- Born: 2 March 1969 (age 57) Adelaide, South Australia, Australia
- Occupations: Actor, comedian
- Years active: 1980–present
- Relatives: Ed Oxenbould (nephew)

= Ben Oxenbould =

Australian actor and comedian (born 1969)

Ben Oxenbould (born 2 March 1969) is an Australian actor and comedian. His brother Jamie Oxenbould is also an actor, as is Jamie's son, Ed Oxenbould.

==Early career ==
Oxenbould was born in Adelaide, South Australia and educated at North Sydney Boys High School.
In 1980, Oxenbould made his performance debut when he was cast as "Hubert 'Fatty' Finn" in the film Fatty Finn.
He then appeared in several character role's and guest roles in several films and television programs, including E Street, Home and Away, G. P. and Echo Point.

Oxenbould was then cast as the character "Ben Hubner" in the sitcom, Hey Dad..!, appearing on the show between 1991 and 1994.
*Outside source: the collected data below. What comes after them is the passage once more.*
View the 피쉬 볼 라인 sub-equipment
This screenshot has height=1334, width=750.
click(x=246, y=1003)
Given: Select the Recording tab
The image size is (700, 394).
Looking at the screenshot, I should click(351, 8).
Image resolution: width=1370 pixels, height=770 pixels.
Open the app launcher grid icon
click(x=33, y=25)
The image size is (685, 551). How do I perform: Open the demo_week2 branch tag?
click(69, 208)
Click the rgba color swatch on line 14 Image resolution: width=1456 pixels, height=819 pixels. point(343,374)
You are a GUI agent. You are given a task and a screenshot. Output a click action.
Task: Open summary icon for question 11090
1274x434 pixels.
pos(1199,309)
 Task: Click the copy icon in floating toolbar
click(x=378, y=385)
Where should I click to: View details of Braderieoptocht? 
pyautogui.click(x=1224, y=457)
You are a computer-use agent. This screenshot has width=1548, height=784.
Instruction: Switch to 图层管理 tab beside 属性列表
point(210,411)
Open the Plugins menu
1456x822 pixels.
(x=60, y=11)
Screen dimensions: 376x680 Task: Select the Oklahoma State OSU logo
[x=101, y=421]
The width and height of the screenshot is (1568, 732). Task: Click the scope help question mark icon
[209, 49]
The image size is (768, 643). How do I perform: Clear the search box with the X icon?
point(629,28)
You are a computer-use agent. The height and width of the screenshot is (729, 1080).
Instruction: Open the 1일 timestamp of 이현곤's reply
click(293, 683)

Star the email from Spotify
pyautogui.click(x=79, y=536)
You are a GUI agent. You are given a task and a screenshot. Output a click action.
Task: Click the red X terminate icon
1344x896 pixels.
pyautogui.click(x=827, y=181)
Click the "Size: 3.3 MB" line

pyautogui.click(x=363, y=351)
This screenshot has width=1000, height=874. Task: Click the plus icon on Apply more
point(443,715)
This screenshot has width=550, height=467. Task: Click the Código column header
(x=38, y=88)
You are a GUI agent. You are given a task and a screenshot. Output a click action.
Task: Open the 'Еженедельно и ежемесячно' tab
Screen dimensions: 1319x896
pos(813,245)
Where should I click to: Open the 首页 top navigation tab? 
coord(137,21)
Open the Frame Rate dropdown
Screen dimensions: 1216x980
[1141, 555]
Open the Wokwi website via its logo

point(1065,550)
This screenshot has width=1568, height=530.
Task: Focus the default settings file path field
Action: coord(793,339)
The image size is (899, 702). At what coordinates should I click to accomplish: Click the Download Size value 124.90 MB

On 24 March 2010, Oxenbould appeared on Australian television programme A Current Affair to support claims of sexual abuse made by fellow actor Sarah Monahan. Oxenbould claimed to have witnessed another child actress being molested by a male cast member.

==Comedy ==
From 2003 to 2005 Oxenbould featured as one of the ensemble cast of the sketch comedy series Comedy Inc., in which he was noted for several characters, including his parody of cricketer Shane Warne. A review of Comedy Inc: The Late Shift published in The Australian in 2005 described Oxenbould's performance in the show as: "continu[ing] to display a gift for parody and a range that goes from high camp to seriously blue collar." He left the program in 2005.

==Film ==
In 2007 he starred in the film Black Water, a thriller set in the Australian outback and featuring a man-eating crocodile. In 2010 he appeared in the film Wicked Love: The Maria Korp Story, a film based on the true story of Maria Korp who was murdered by her husband's lover in 2005. Oxenbould has also done extensive work as a voice-over artist, as well as work in short films and theatre.

== Filmography ==

===Film===

| Year | Title | Role | Notes |
|---|---|---|---|
| 1980 | Fatty Finn | Hubert "Fatty" Finn |  |
| 1989 | Mortgage | Young Couple 2 |  |
| 1990 | The Crossing | Heavyfoot |  |
| 1990 | The Boys in the Island | Thrasher |  |
| 1997 | Wanted | Joe |  |
| 1998 | Radiance | The Barman |  |
| 2004 | Get Rich Quick | Boaz |  |
| 2007 | Black Water | Jim |  |
| 2010 | Caught Inside | Bull |  |
| 2014 | Emissary | The Man | Short |

===Television===

| Year | Title | Role | Notes |
|---|---|---|---|
| 1989 | E Street | Mario Agostini | season 1, episodes 21-22 |
| 1989 | Home and Away | Hoon #2 | season 2, episodes 423-424 |
| 1991 | G.P. | Kerry Watson | "The Price You Pay" |
| 1991–94 | Hey Dad..! | Ben Hubner | Main role |
| 1992 | Six Pack |  | Anthology TV series |
| 1995 | Echo Point |  | TV series |
| 2003–06 | Comedy Inc. | Various | TV series |
| 2005 | The Surgeon | Steve Glass | "1.8" |
| 2008 | Scorched | Lenny | TV film |
| 2009 | The Cut | Danny Holbrook | Main role |
| 2010 | Wicked Love: The Maria Korp Story |  | TV film |
| 2011 | At Home With Julia | Head Protester | "Code Ranga" |
| 2011 | Slide | Tony Carlyle | Recurring role |
| 2012 | Rake | Alistair Emery | "R vs Floyd" |
| 2014 | Old School | Mickey Rowe | "Sky the Towel" |
| 2016 | The Kettering Incident | Craig Grayson | Recurring role |
| 2016 | The Code | Nolan Daniels | Recurring role |
| 2016 | Deep Water | Chris Toohey | TV miniseries |
| 2017 | Wolf Creek | Ian "Davo" Davidson | Season 2, 2 episodes |
| 2018 | Mystery Road | Vince Pierce | 2 episodes |
| 2019 | Mr Inbetween | Dirk | 3 episodes |
| 2022 | True Colours | Gingerbread Man | 4-part miniseries |
| 2022 | Heartbreak High | Justin McLean | 5 episodes |

==Philanthropy ==
In 2000 Oxenbould helped set up the BBAS Memorial School, a school in Bardia, Nepal, a remote Nepalese mountain village. In 2005, he organised a fundraiser for the school, which was supported by Australian entertainers, including singers Tex Perkins and Tim Rogers, comedian Akmal Saleh. Artwork by the school's students was auctioned.